Güncelleme Tarihi:
Kadınların korkulu rüyası olan meme kanserinde dünya çapında gelişen uygulamalar artık Türkiye'de de uygulanıyor. İstanbul Üniversitesi Cerrahpaşa Tıp Fakültesi bu alanda bir ilke imza attı.
Meme kanserinin kaçıncı devrede olduğunu anlamak amacıyla bundan önce yapılan ameliyat işlemlerinde, koltuk altındaki tüm lenf bezleri alınıyordu. Çoğu zaman bu durum hastanın moralinin bozulmasına de neden oluyordu.Yeni yöntem, önceki ameliyatlar sonrasında ortaya çıkan, hareket kısıtlılığı ve enfeksiyon eğilimi gibi nedenleri de ortadan kaldırıyor. Gelişen teknolojik yenilikler bu konuda sıkıntı içinde olan hastaların imdadına yetişiyor. Dünyada da uygulaması yapılan Gama Kamera sistemi artık Türkiye'de İstanbul Cerrahpaşa Tıp Fakültesi’nde de uygulanıyor.
Yöntem nasıl işliyor?
Önce bir enjektör ile tümörün çevresine radyoaktif madde veriliyor. Gama Kamera’nın ucunda bulunan dedektörle de koltuk altı taranıyor. Bu işlem sırasında, radyoaktif maddeden çıkan parçacıklar, tümörün ilk yayıldığı beze tarafından tutuluyor. Böylece hastalığı ilk alan ve yayan beze belirlenmiş oluyor. Dedektör bir anlamda hastalıklı bezenin yerini ve durumunu tespit etmiş oluyor. Bunun üzerine, o beze çıkartılıyor. Tahlil için gönderiliyor. Patolojik rapor kanser yayılımı göstermiyorsa, bu diğer hücrelerin yüzde 99 temiz olduğu anlamına geliyor. Böylece hastanın lenf bezlerinin tümü çıkarılmıyor. Böylece hastaları moral yönünden etkileyen koltuk altındaki büyük yara oluşumu da ortadan kalmış oluyor. Estetik açıdan daha iyi bir görüntü de elde ediliyor.

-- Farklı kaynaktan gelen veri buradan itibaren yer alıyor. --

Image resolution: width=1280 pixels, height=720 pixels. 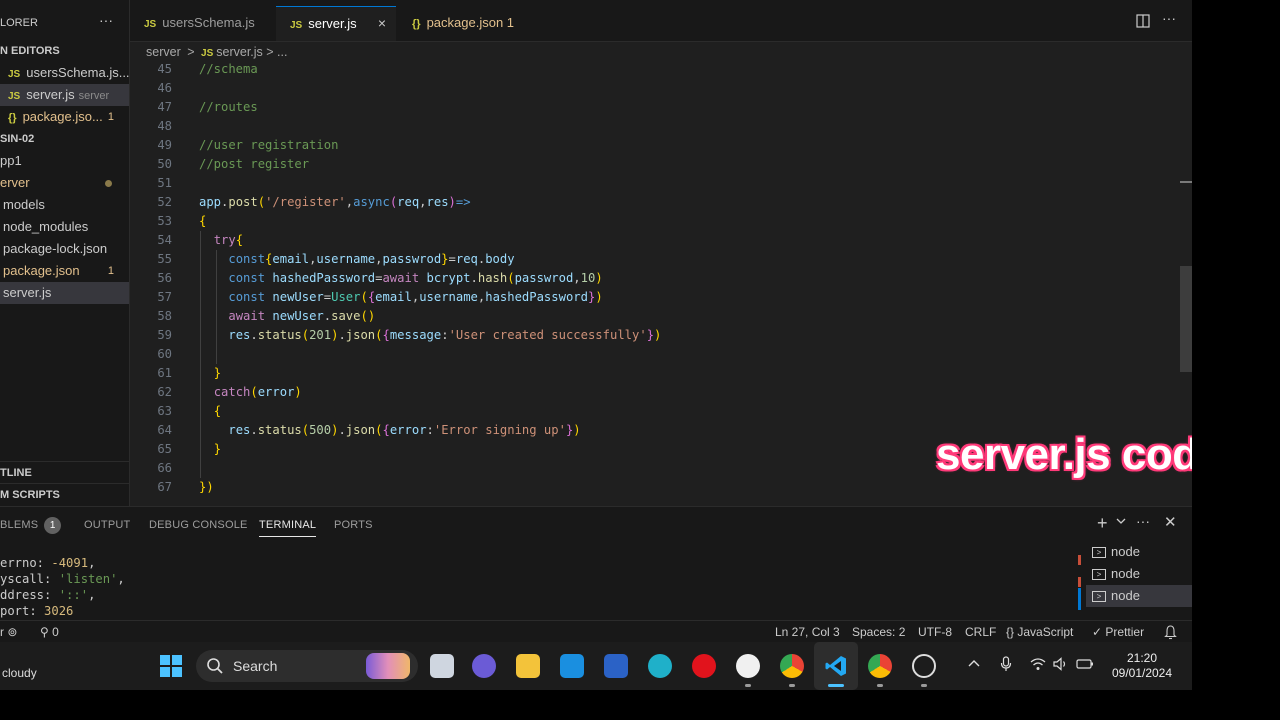 I want to click on clock: 21:20 09/01/2024, so click(x=1142, y=666).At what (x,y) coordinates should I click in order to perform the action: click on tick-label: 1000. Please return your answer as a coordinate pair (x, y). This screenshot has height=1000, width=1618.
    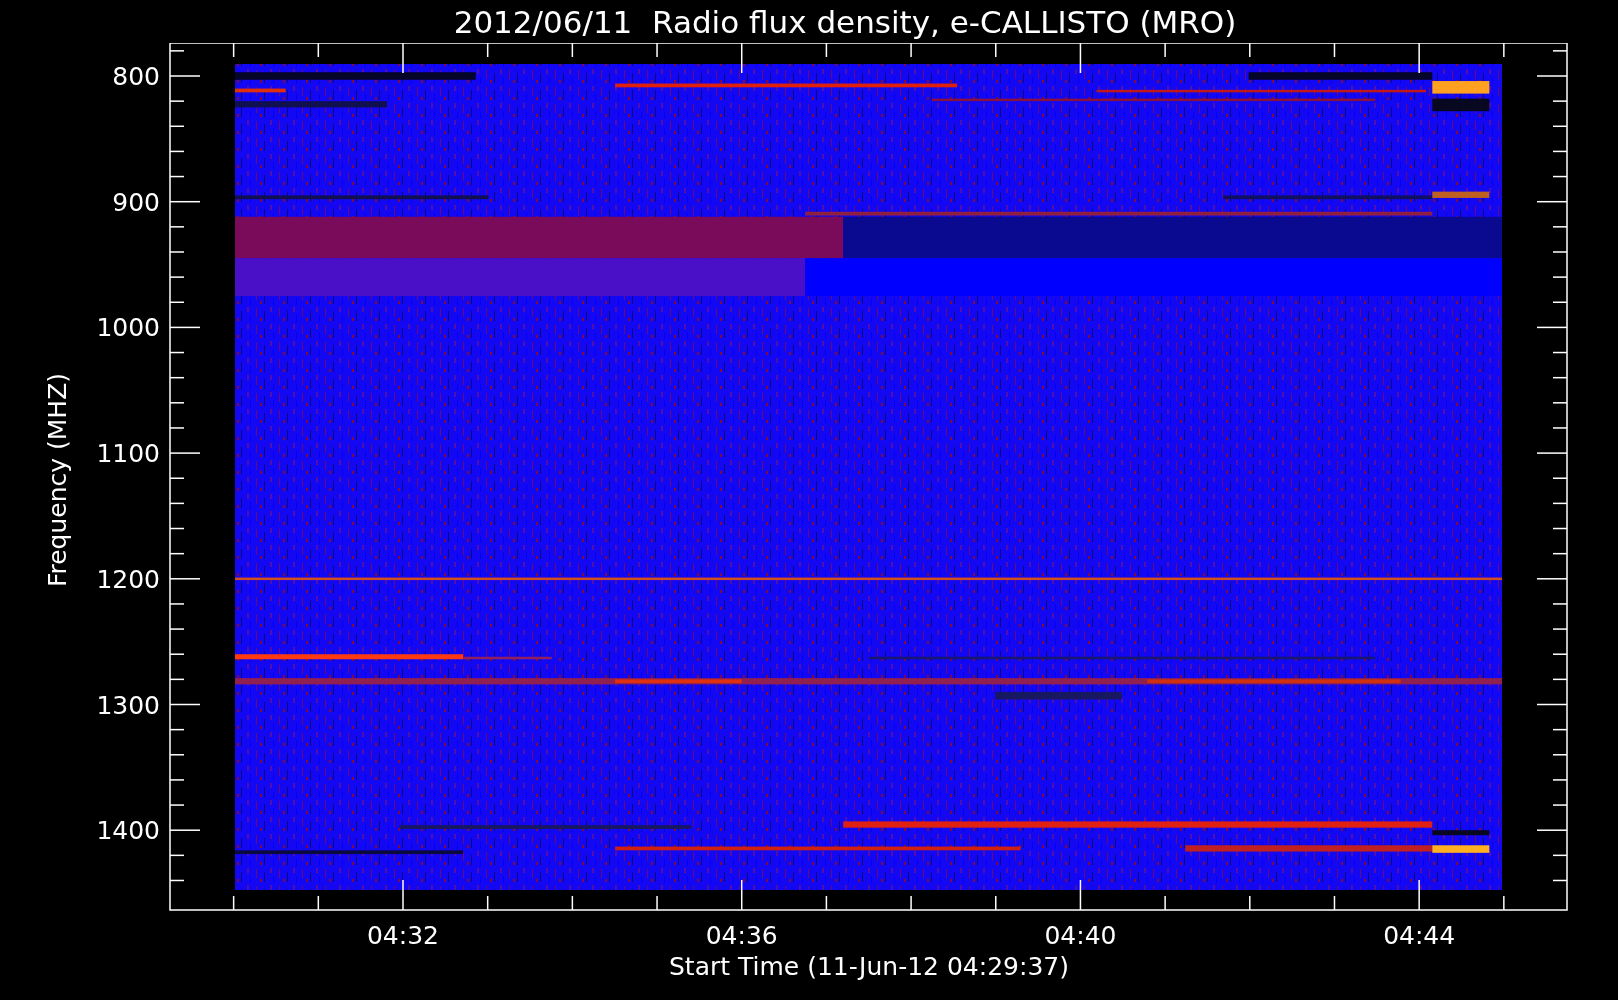
    Looking at the image, I should click on (128, 328).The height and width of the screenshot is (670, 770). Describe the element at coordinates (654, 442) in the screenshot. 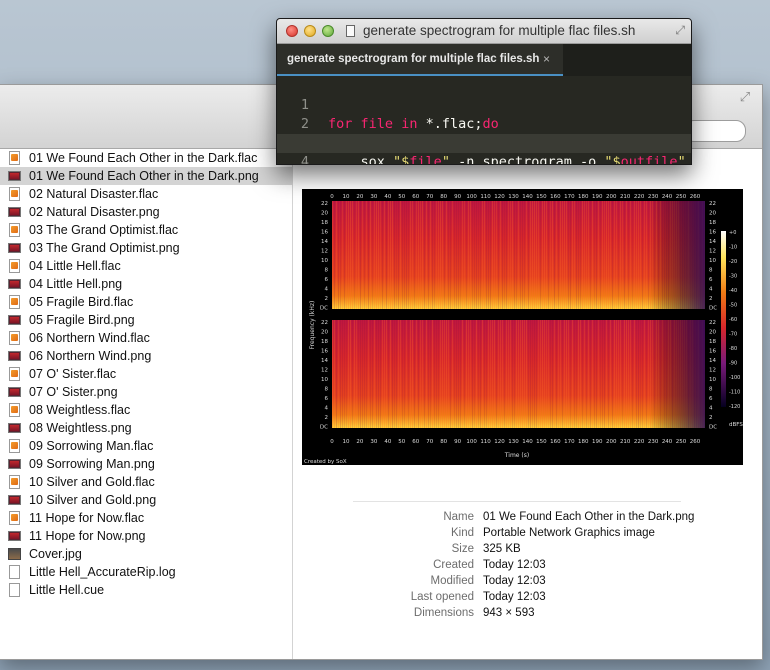

I see `x-tick-label: 230` at that location.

Dünyada 1-2 yıldır uygulaması yapılan Gama Kamera yönteminin Cerrahpaşa Tıp Fakültesi uygulamalarının dünya sonuçları ile büyük oranda uygunluk gösterdiği belirtiliyor. Bu sonuçların ışığında yöntemin yaygınlaştırılması için de çalışmalar sürdürülüyor.